Demo 1: Wasserstein distance estimation on toy example

In this notebook we will see how to estimate the wasserstein distance with a Neural net by using the Kantorovich-Rubinestein dual representation.

Wasserstein distance

The wasserstein distance measure the distance between two probability distribution. Wikipedia article gives a more intuitive definition of it:

Intuitively, if each distribution is viewed as a unit amount of “dirt” piled on M, the metric is the minimum “cost” of turning one pile into the other, which is assumed to be the amount of dirt that needs to be moved times the mean distance it has to be moved. Because of this analogy, the metric is known in computer science as the earth mover’s distance.

Mathematically it is defined as:

\[W_1(\mu,\nu) = \inf_{\pi \in \Pi(\mu,\nu)}\underset{x,z \sim \pi}{\mathbb{E}}\parallel \textbf{x}-\textbf{z} \parallel\]

where \(\Pi(\mu,\nu)\) is the set of all probability measures on \(\Omega\times \Omega\) with marginals \(\mu\) and \(\nu\). In most case this equation is not tractable.

KR dual formulation

In our setup, the KR dual formulation is stated as following:

\[W_1(\mu, \nu) = \sup_{f \in Lip_1(\Omega)} \underset{\textbf{x} \sim \mu}{\mathbb{E}} \left[f(\textbf{x} )\right] -\underset{\textbf{x} \sim \nu}{\mathbb{E}} \left[f(\textbf{x} )\right]\]

This state the problem as an optimization problem over the 1-lipschitz functions.

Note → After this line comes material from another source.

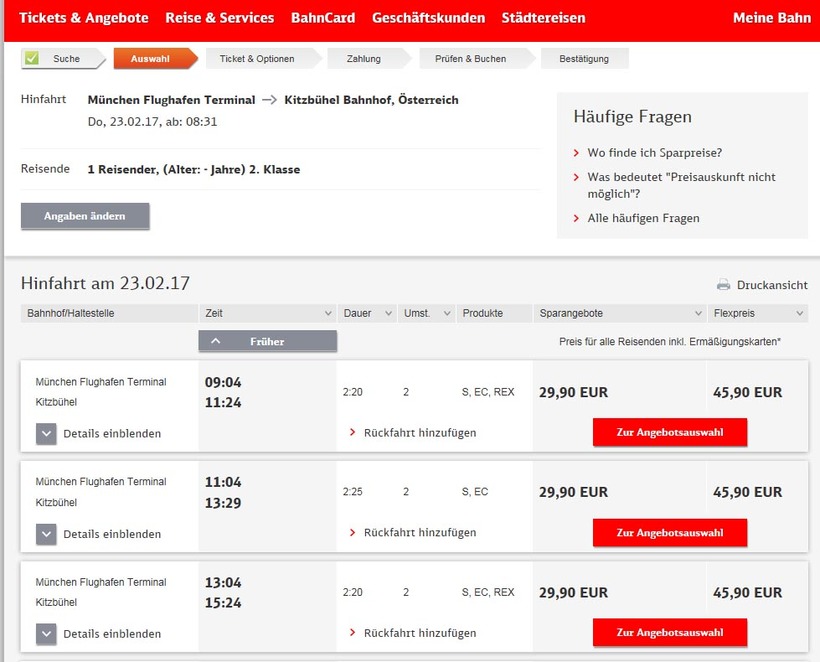Image resolution: width=820 pixels, height=662 pixels.
Task: Click the up-chevron icon on the Früher button
Action: coord(216,341)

Therefore k-Lipschitz networks allows us to solve this maximization problem.

[1] C. Anil, J. Lucas, et R. Grosse, « Sorting out Lipschitz function approximation », arXiv:1811.05381 [cs, stat], nov. 2018.

We will illustrate this on a synthetic image dataset where \(W_1\) is known.

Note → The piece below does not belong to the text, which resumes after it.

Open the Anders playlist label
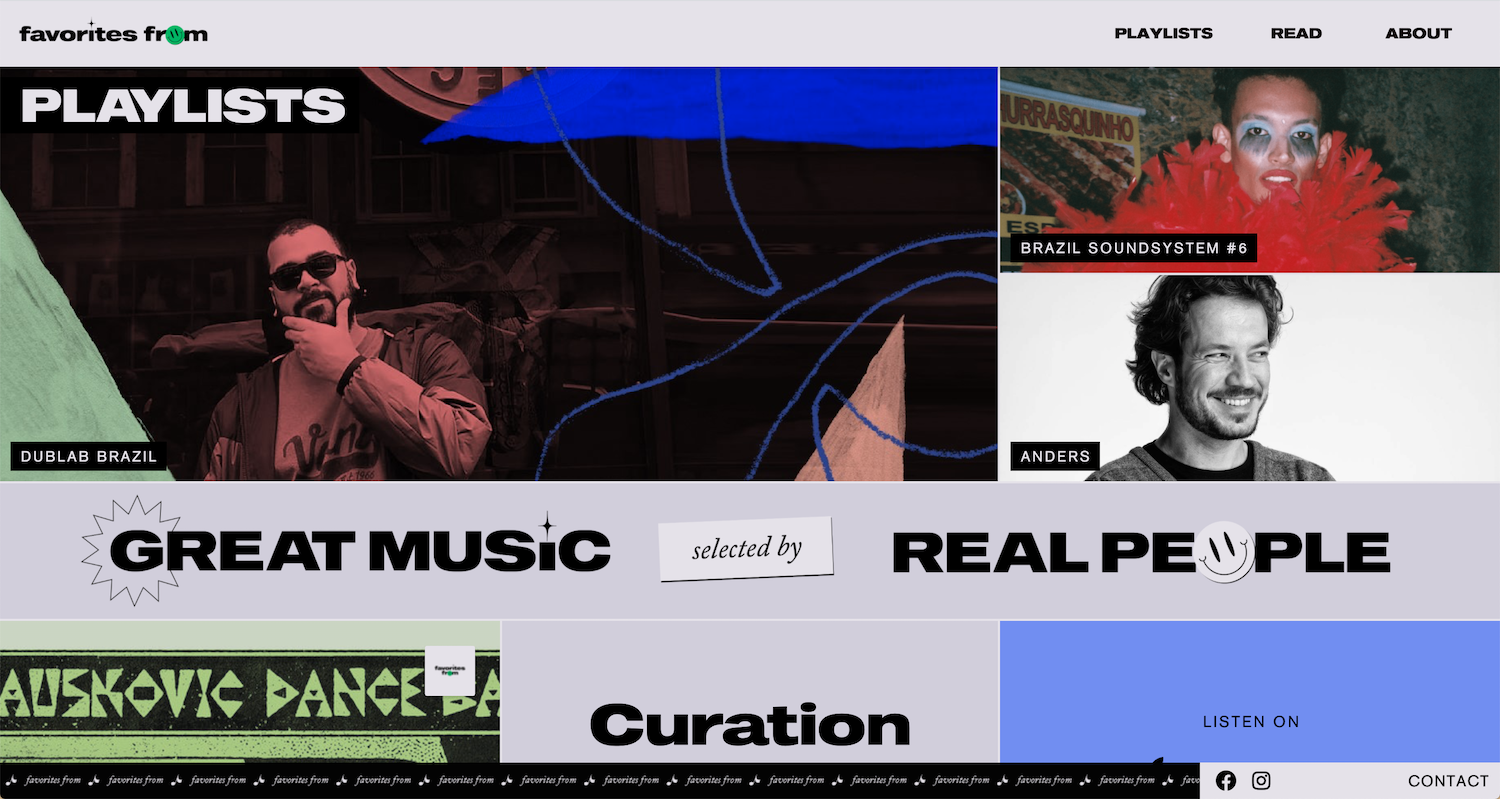Screen dimensions: 1500x799 (1055, 457)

# pip install deel-lip -qqq

from datetime import datetime
import os
import numpy as np
import math

import matplotlib.pyplot as plt

from tensorflow.keras import backend as K
from tensorflow.keras.layers import Input, Flatten, ReLU
from tensorflow.keras.optimizers import Adam
from tensorflow.keras.models import load_model

from deel.lip.layers import SpectralConv2D, SpectralDense, FrobeniusDense
from deel.lip.activations import MaxMin, GroupSort, FullSort
from deel.lip.losses import KR, negative_KR
from deel.lip.model import Model

Matplotlib created a temporary config/cache directory at /tmp/matplotlib-xf30oxeg because the default path (/home/thibaut.boissin/.config/matplotlib) is not a writable directory; it is highly recommended to set the MPLCONFIGDIR environment variable to a writable directory, in particular to speed up the import of Matplotlib and to better support multiprocessing.
2021-09-09 18:21:29.846131: I tensorflow/stream_executor/platform/default/dso_loader.cc:49] Successfully opened dynamic library libcudart.so.11.0

Parameters input images

The synthetic dataset will be composed image with black or white squares allowing us to check if the computed wasserstein distance is correct. One distribution will be the set of black images, while the other will be the set of images with a square on it. these two distribution are diracs, and the wasserstein distance can be analyticaly computed:

In the case to the two diracs the wasserstein distance is then the L1 distance between the two images.

img_size = 64
frac_value = 0.3  # proportion of the center square

Generate images

def generate_toy_images(shape,frac=0,v=1):
    """
    function that generate a single image.

    Args:
        shape: shape of the output image
        frac: proportion of the center square
        value: value assigned to the center square
    """
    img = np.zeros(shape)
    if frac==0:
        return img
    frac=frac**0.5
    #print(frac)
    l=int(shape[0]*frac)
    ldec=(shape[0]-l)//2
    #print(l)
    w=int(shape[1]*frac)
    wdec=(shape[1]-w)//2
    img[ldec:ldec+l,wdec:wdec+w,:]=v
    return img


def binary_generator(batch_size,shape,frac=0):
    """
    generate a batch with half of black images, hald of images with a white square.
    """
    batch_x = np.zeros(((batch_size,)+(shape)), dtype=np.float16)
    batch_y=np.zeros((batch_size,1), dtype=np.float16)
    batch_x[batch_size//2:,]=generate_toy_images(shape,frac=frac,v=1)
    batch_y[batch_size//2:]=1
    while True:
        yield  batch_x, batch_y


def ternary_generator(batch_size,shape,frac=0):
    """
    Same as binary generator, but images can have a white square of value 1, or value -1
    """
    batch_x = np.zeros(((batch_size,)+(shape)), dtype=np.float16)
    batch_y=np.zeros((batch_size,1), dtype=np.float16)
    batch_x[3*batch_size//4:,]=generate_toy_images(shape,frac=frac,v=1)
    batch_x[batch_size//2:3*batch_size//4,]=generate_toy_images(shape,frac=frac,v=-1)
    batch_y[batch_size//2:]=1
    #indexes_shuffle = np.arange(batch_size)
    while True:
        #np.random.shuffle(indexes_shuffle)
        #yield  batch_x[indexes_shuffle,], batch_y[indexes_shuffle,]
        yield  batch_x, batch_y

def display_img(img):
    """
    Display an image
    """
    if img.shape[-1] == 1:
        img = np.tile(img,(3,))
    fig, ax = plt.subplots()

    imgplot = ax.imshow((img*255).astype(np.uint))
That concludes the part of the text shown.